Il Francobollo d’Oro 2026 è stato assegnato alla memoria di Claudio Panizza, scomparso improvvisamente alcuni mesi fa. Il riconoscimento è stato consegnato a Omegna alla presenza della moglie Ida, delle figlie Eleonora e Sara, degli amici e dei rappresentanti delle realtà associative con cui Panizza aveva collaborato.
La decisione è legata all’impegno che Panizza ha dedicato nel corso della sua vita alla famiglia, ai giovani e al volontariato. Per anni ha ricoperto il ruolo di presidente della Virtus Bagnella, attività attraverso la quale ha seguito da vicino il mondo sportivo e le iniziative rivolte alle nuove generazioni.
L’impegno nelle associazioni
Panizza era inoltre tra i fondatori di Ablo, associazione della quale era presidente al momento della morte. Il suo impegno si era esteso anche agli Gnomi del Mastrolino, ai Vigili del Fuoco e ad altre realtà del territorio, con una presenza orientata alle attività a favore della comunità.

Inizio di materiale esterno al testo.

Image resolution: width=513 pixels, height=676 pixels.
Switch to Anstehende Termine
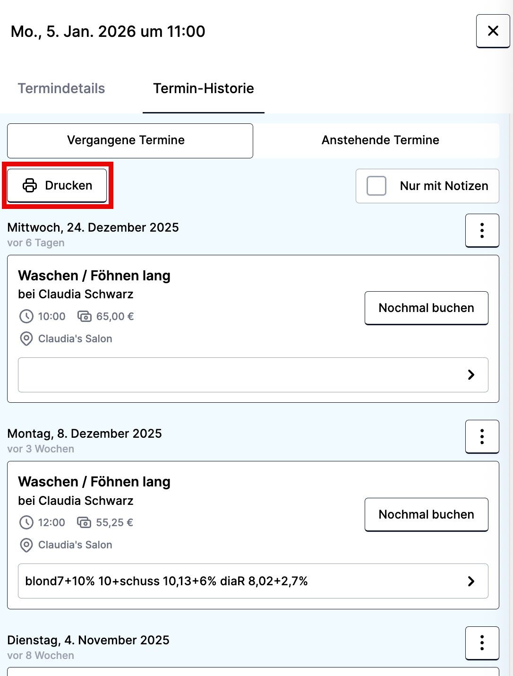coord(380,140)
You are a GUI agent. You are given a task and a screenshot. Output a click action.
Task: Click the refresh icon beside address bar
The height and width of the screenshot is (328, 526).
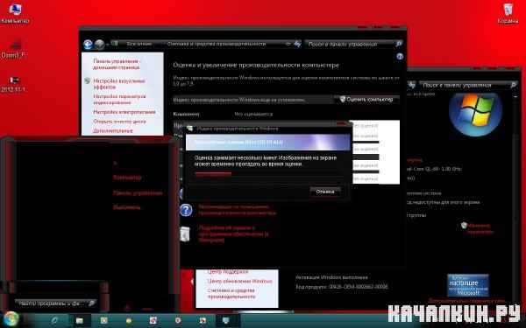[x=297, y=44]
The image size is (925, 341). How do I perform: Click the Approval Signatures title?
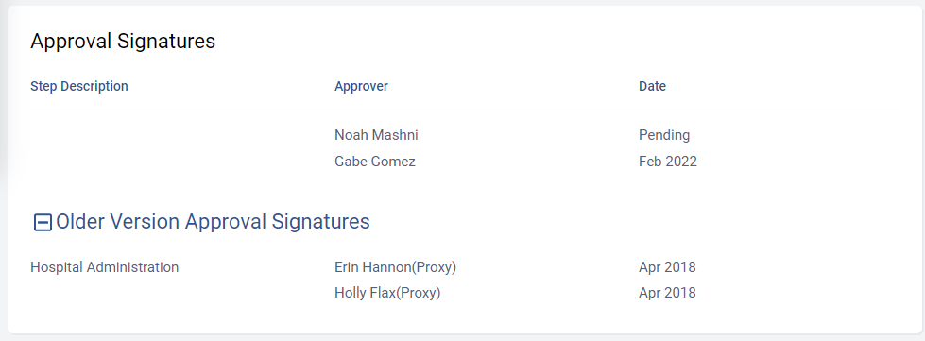(123, 42)
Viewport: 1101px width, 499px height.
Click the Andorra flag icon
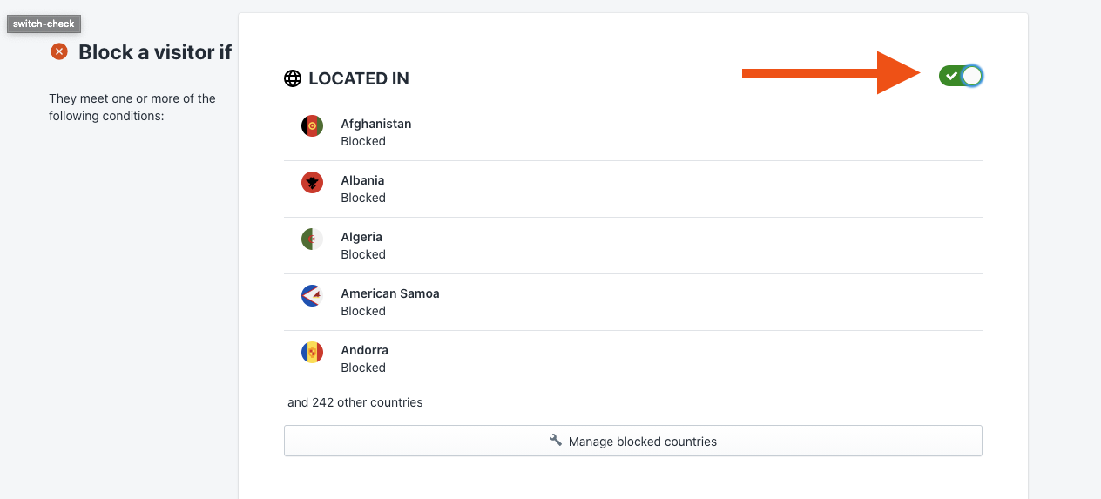click(313, 353)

Alla cerimonia hanno partecipato i familiari, gli amici di Ablo e gli esponenti degli Gnomi del Mastrolino. Il presidente della commissione, Roberto Dossi, ha definito la scelta condivisa da tutti e motivata dal valore umano di Panizza, ricordato come una persona particolarmente vicina alle associazioni e al bene comune.